(Task inputs Opens)

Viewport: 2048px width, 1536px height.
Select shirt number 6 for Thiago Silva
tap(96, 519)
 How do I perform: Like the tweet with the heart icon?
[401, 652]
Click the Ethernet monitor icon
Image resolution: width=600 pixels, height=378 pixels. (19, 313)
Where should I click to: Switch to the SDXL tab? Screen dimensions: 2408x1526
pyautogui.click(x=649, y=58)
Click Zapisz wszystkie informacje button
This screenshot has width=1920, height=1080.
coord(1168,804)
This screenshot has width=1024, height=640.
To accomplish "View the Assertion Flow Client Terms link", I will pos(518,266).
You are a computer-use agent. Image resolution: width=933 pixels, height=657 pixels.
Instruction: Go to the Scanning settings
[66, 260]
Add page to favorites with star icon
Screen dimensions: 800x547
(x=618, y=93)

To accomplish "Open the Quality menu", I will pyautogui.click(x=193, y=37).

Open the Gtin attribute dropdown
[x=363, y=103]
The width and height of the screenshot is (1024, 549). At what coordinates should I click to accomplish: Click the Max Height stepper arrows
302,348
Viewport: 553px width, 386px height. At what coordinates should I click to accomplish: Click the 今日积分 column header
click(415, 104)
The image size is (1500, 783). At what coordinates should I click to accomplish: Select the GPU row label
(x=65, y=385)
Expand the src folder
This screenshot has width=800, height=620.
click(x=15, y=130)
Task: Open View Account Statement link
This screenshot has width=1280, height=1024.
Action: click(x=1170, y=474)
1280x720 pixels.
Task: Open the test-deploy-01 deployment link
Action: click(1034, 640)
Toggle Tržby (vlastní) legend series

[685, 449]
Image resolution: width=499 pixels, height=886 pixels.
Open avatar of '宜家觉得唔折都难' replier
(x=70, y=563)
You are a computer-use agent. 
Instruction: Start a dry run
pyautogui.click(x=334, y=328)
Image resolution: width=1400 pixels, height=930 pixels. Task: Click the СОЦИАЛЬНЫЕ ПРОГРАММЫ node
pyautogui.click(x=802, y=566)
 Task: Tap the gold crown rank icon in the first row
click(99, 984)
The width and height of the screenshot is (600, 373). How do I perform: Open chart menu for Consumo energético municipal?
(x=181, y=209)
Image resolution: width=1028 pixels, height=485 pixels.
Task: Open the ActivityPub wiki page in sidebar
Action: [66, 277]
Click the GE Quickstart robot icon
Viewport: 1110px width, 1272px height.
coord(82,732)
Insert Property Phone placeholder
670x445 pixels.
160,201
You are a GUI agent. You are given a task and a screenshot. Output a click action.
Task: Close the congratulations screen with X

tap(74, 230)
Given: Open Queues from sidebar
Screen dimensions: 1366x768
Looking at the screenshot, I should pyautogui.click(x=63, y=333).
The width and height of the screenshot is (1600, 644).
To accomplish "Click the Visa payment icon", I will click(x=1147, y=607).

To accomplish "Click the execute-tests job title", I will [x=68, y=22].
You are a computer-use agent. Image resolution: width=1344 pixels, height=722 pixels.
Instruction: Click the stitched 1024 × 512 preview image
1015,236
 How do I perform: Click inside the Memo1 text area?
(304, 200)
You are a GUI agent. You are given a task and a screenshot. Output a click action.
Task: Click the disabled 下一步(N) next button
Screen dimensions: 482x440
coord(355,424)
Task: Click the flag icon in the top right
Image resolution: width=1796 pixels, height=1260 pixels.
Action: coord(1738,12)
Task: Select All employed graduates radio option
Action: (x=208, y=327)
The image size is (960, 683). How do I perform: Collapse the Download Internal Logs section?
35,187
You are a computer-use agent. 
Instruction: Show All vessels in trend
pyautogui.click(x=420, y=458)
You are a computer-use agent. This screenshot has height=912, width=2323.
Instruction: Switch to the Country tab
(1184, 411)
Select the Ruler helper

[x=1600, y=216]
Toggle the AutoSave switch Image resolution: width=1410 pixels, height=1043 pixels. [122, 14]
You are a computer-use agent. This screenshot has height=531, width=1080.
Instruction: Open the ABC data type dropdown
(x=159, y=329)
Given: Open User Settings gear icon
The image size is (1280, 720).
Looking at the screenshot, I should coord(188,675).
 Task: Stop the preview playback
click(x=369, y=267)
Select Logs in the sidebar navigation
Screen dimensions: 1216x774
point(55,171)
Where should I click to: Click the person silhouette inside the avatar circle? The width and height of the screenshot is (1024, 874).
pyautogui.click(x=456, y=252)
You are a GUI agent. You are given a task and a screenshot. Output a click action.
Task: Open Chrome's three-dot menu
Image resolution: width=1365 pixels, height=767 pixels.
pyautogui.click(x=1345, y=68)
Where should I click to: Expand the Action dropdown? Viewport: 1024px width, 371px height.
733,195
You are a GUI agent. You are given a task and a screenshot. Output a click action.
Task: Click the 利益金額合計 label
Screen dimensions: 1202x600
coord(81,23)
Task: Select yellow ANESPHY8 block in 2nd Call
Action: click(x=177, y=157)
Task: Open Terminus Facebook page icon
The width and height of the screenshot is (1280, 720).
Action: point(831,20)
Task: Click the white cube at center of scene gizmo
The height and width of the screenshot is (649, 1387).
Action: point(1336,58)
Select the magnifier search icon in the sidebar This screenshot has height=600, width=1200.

(Task inputs Closes)

■ To do
Whenever a line of the data includes "computer", copy that line.

■ Exercise answer
You are a computer-use agent. Image resolution: width=933 pixels, height=657 pixels.
You are a computer-use agent. 
You are a computer-use agent. Image resolution: width=1344 pixels, height=722 pixels.
You are a computer-use agent. 
You are a computer-use agent. This screenshot has height=912, width=2323.
You are a computer-use agent. This screenshot has height=531, width=1080.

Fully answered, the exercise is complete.